The global cyber environment has become a “society wide crisis”, where a recent slew of attacks are threatening the foundation of Western economies, an expert has warned.
A year-long avalanche of detrimental attacks on British retailers; Co-op, M&S, and more recently, Jaguar Land Rover (JLR); has pointed to a far deeper concern, Charl van der Walt, head of security research at Orange Cyberdefense, told City AM.
Cybercrime, he argued, has become industrialised. Attackers are only multiplying. And trust, in both the private and public sectors, has become the primary target.
A shifting cyber space
The biggest emerging threat is the so-called “balkanisation”, or state fragmentation, of the cyberspace.
Van der Walt explained that tech stacks, ranging from threat intelligence to vulnerability disclosure, are fragmenting along geopolitical fault line.
This, he added, is leaving Europe acutely vulnerable.
“Almost everything that we do in security, in some way, goes back to the US”, van der Walt stated.
“While at the moment, only the US and China possess the capacity to build full sovereign tech stacks, Europe and smaller nations are increasingly exposed to “dependency to this supply chain.”
This, he warned, means the continent is fundamentally reliant on a system outside its control. His concern is not a sudden explosion, but rather a slow, deliberate erosion of autonomy.
“The worst case isn’t an explosion.
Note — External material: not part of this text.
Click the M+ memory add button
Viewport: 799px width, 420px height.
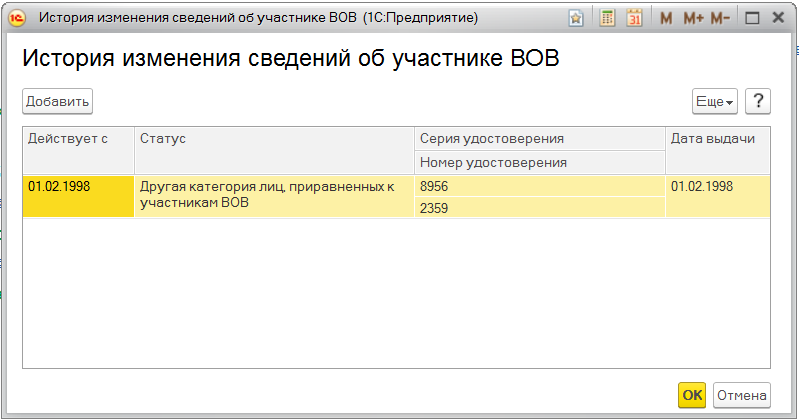[693, 18]
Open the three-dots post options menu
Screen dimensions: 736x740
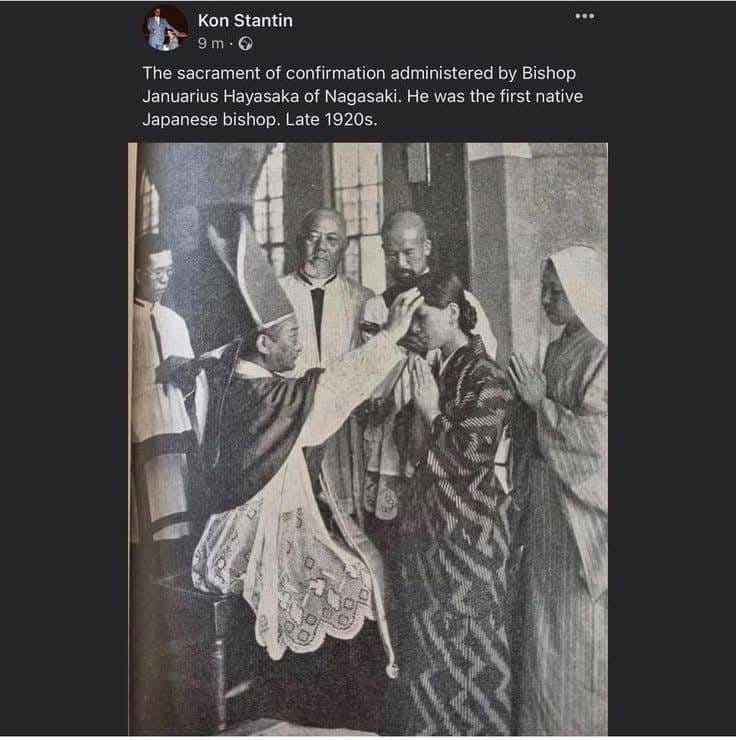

The worst case is like a slow withering,” he told City AM.
This splintering also cripples the efforts of law enforcement.
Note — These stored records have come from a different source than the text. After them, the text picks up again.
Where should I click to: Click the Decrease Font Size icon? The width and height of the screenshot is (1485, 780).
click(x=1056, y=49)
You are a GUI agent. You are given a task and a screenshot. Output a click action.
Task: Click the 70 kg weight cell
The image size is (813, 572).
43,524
While the report records a clear and steady annual increase in global law enforcement activity since 2021, with 40 per cent of cases involving private actor contribution, van der Walt is sceptical about future cross-border cooperation in this “multi-polar reality.”
A cyber extortion harvest
The sheer volume of attacks we’ve recently witnessed reflects this political “barrage”, as van der Walt described it.
Orange Cyberdefense’s recent analysis confirmed that cyber extortion is exploding, with the number of victims tripling since 2020.
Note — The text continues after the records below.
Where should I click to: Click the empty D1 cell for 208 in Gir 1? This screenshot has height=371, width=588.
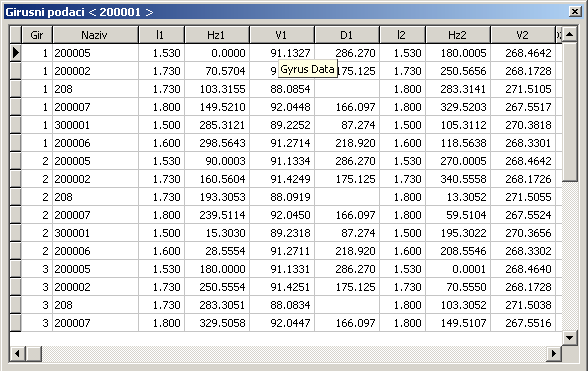pos(347,89)
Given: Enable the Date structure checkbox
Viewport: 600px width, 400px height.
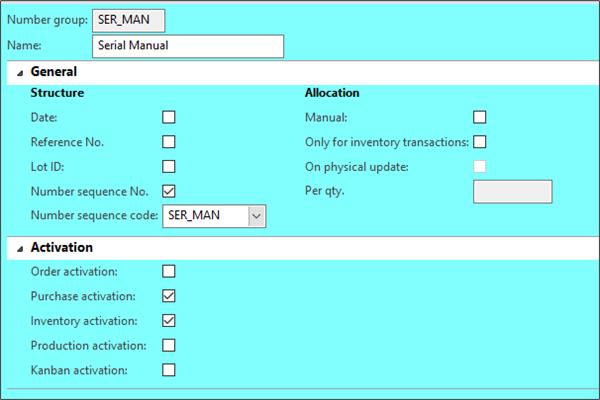Looking at the screenshot, I should point(169,118).
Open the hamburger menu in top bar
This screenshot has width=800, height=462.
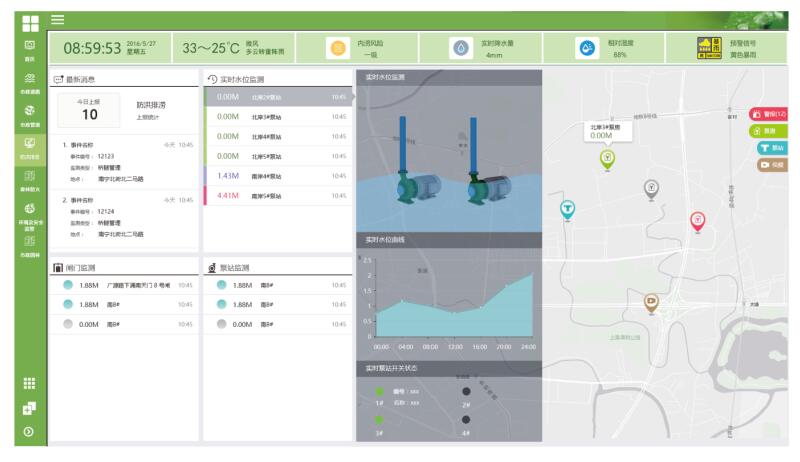point(58,20)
What’s more, 44.5 per cent surge was found in the last 11 months alone.
This surge hasn’t been driven by a handful of serial criminals, rather the number of distinct cybercrime groups has nearly tripled from 33 to 89 since 2020.
That is due to the “commoditisation of cybercrime as a service”, which has drastically lowered the entry cost for attackers, allowing them to “multiply and thrive”.
Crucially, attackers are targeting the weakest links, with SMEs accounting for two-thirds of cyber victims, a trend van der Walt calls a “harvest, not big game hunting”.
He told City AM that the old, linear perception of the supply chain is dead: “In reality, we exist within a dense web of interdependence where a single weakness can enable mass compromise.”
Small businesses in manufacturing, professional services, and healthcare are becoming prime conduits to amplify economic and social consequences.
A new, cognitive battlefield
The threat is amplified by the industrialisation of crime and, of course, the adoption of AI.
Chief tech officer Vivien Mura noted that attackers “use AI to speed up the coding development of malwares,” shrinking the window between vulnerability disclosure and exploitation.
But, van der Walt added that the most chilling threat is the shift of focus toward cognitive warfare.
Hacktivism is evolving into a complex ecosystem aligned with state interests, moving beyond mere disruption to targeted disinformation and influence.
The ultimate objective, according to van der Walt, is not data theft or system shutdown, but the “decaying the fabric of society” and the “undermining of trust.”
He referenced the US 2016 election, arguing that the true impact wasn’t the technical hack, but how adversaries used the compromised information “to very cynically, change conversations, change mindsets, set people against one another.”
He concluded that governments must change the narrative, treating these incidents not as individual business problems, but as a collective “political assault.”
He suggested security leaders should stop using the term “cybersecurity” altogether, as the issue is so deeply integrated into every aspect of life: “We should just talk about security.”